浅析鲁迅小说的历史地位
鲁迅小说短而精,影响巨大。单就人物塑造来说,拥有孔乙己、阿Q、九斤老太、闰土、假洋鬼子、祥林嫂等众多家喻户晓的典型形象。这是许多拥有鸿篇巨制的“大师”也无法比拟的,实在是一个奇迹。
  鲁迅文学成就是多方面的。杂文也是其一大创举。但是,偶还是认为,其最大贡献与成就还是在小说上。 横向比较一下,卡夫卡也是一个短篇高手。且卡氏采用的是其独创的一种文学形式。主题上,其对于现代人的精神世界的揭示也是令人叹为观止的。总起来,卡氏与鲁迅比较是属于另外一座文学的高峰,均属于当之无愧的文学大师。
  再者,写人物,往往寥寥数笔,即跃然纸上,如豆腐西施(《故乡》)之类。这样的本事,世界文学中,除开曹雪芹外,可还有第三者拥有?一般认为鲁迅是最早进行新文学白话小说创作的人,而继起者众,那么与现代文学史上的其它小说家的作品相比,他的小说有什么特点呢?
  其实客观地讲,能够跟他的小说放在一起进行比较的作品真的不多,因为质量相差是如此对鲁迅的评价
之大,以至于很难有可比性。
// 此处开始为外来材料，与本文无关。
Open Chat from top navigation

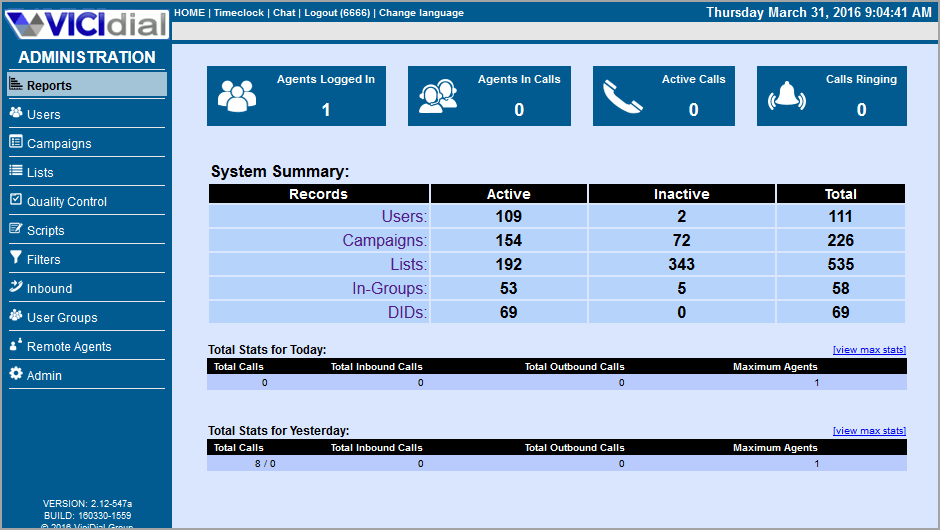coord(284,13)
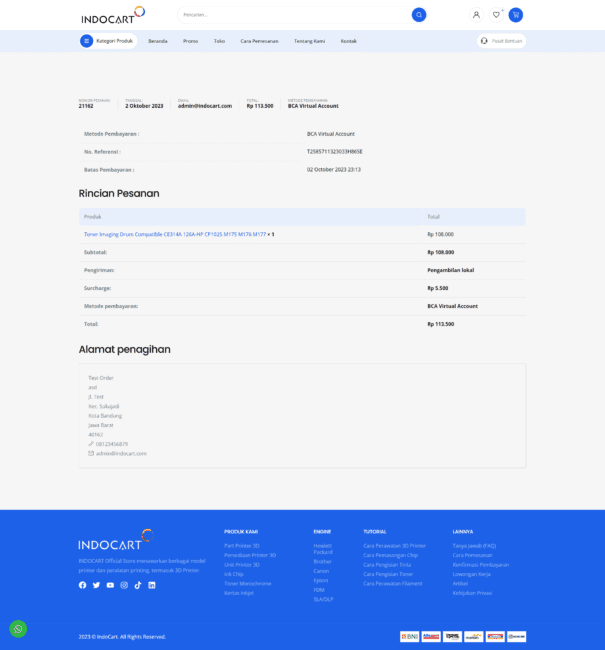The height and width of the screenshot is (650, 605).
Task: Click the Indocart logo in header
Action: pyautogui.click(x=113, y=15)
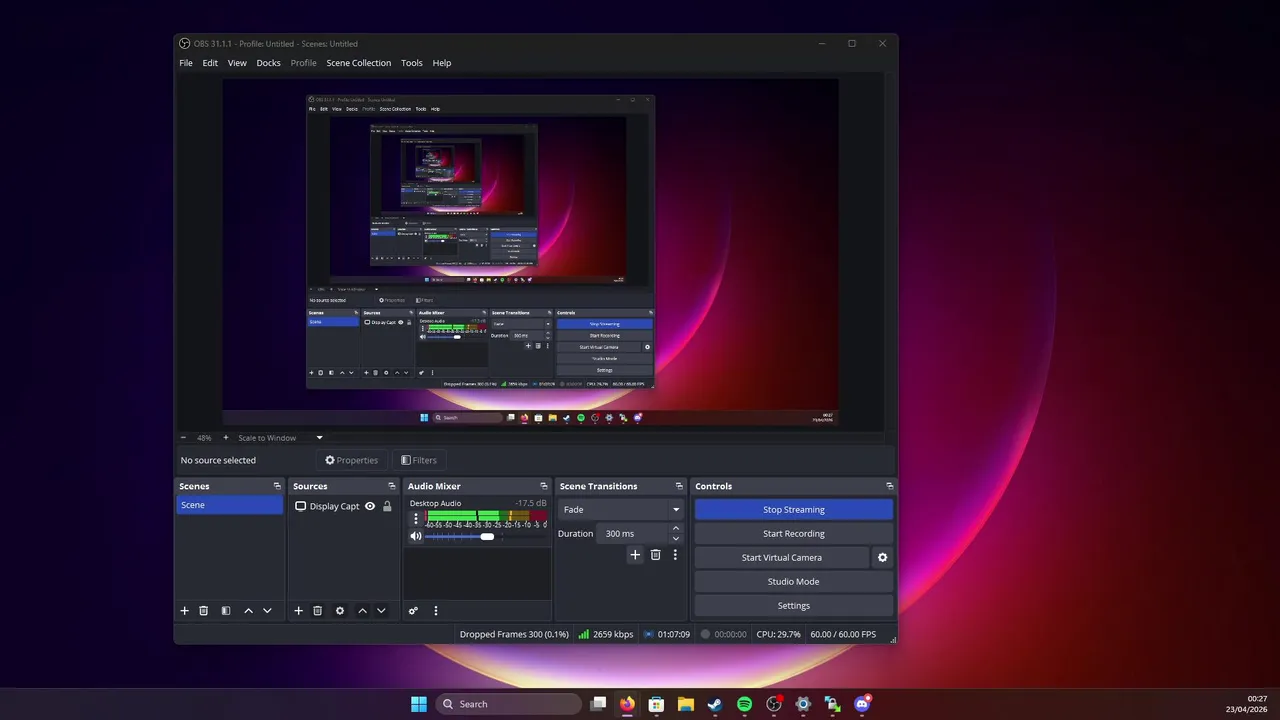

如果硬要进行比较的话,那么我们可以将他的小说分成两类分别进行比较,他的小说要么写知识分子,要么写农民,那么写知识分子的作品,就写知识分子的作品而言,他的作品还可以进行区分,孔乙几代表最后的科举知识分子,而《孤独者》,《在酒楼上》中的魏连役和吕韦圃则是写的觉醒的知识分子被旧势力吞没的例子。我们可以拿来比较的是创造社的郭沫若和郁达夫的作品,郭的小说典型的是抒写知识分子的幻灭与穷愁,这样的主题在郁达夫的小说里也有,但他还增加了年轻知识分子青春期的性压抑的描写。就艺术成就来讲,他们两位的作品都没有一部值得一提,原因是多方面的,但我认为浪漫主义的写作更多的是适合于诗歌和散文,于小说则不是太相宜,容易流于滥情和肤浅,有散文化的趋向,比如法国的缪塞的《一个世纪儿的忏悔录》就写得不好,雨果的小说成就也应该重新评价。另一方面也是因为他们都没有鲁迅受挫的沉痛感,尤其是知识分子的企图改造社会受挫以后,这对近百年来的中国知识分子的心路历程可以说是一个概括性的总结,而后者更多的是只关心自己。至于写农村的作品,可以对照的作品我觉得可以分为两类,一是以矛盾的《春蚕》,《秋收》,《残冬》三部曲和叶紫的《丰收》为代表,他们都是写农村,而且都是进行批判和暴露,但差异是明显的,前者是从经济的角度着眼,关注的是社会的物质的灾难或者用教科书的说法叫做农村经济的破产,
这本来该是历史学家来做的工作,文学不是经济学,也不是历史学,由于他们没有把着眼点放在对人的关注上,所以从文学上来讲,应该是毫无价值的,而鲁迅写农村的作品则完全是从人的灵魂入手,比如闰土,祥林嫂,阿Q这些人物,关注他们的灵魂遭到戕害,被侮辱和损害,丧失尊严的现实。其实路翎的小说跟他的小说似乎有相似之处。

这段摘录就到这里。